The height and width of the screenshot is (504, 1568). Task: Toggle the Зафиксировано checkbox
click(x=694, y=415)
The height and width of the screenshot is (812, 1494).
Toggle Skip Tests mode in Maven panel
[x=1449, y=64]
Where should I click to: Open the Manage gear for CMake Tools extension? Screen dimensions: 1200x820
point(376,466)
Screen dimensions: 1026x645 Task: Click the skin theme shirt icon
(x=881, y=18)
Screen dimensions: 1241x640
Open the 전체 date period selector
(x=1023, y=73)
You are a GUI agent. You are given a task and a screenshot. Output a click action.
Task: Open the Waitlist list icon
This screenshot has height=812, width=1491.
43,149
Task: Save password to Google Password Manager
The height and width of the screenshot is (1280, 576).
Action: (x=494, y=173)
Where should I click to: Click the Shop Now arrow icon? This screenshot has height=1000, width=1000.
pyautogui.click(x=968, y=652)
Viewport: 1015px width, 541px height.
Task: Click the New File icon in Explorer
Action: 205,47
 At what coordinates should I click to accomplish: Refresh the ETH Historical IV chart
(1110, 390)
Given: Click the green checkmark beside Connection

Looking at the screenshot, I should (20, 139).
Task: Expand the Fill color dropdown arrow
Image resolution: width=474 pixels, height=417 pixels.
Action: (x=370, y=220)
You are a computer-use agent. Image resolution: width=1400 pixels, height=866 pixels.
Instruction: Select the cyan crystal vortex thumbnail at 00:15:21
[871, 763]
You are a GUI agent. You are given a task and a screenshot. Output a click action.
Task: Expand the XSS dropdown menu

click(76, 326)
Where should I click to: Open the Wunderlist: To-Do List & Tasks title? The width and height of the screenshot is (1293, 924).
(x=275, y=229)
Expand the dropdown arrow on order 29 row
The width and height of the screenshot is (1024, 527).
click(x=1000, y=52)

○ ○ ○ ○

= Required task =
Repeat the lines of the listing from the one containing "Where should I click to: Open the Wunderlist: To-Do" through the end of the listing, swapping "title" for "heading" and leaving everything else unchanged. Give only those lines.

= Solution below =
Where should I click to: Open the Wunderlist: To-Do List & Tasks heading? The width and height of the screenshot is (1293, 924).
(x=275, y=229)
Expand the dropdown arrow on order 29 row
The width and height of the screenshot is (1024, 527).
click(x=1000, y=52)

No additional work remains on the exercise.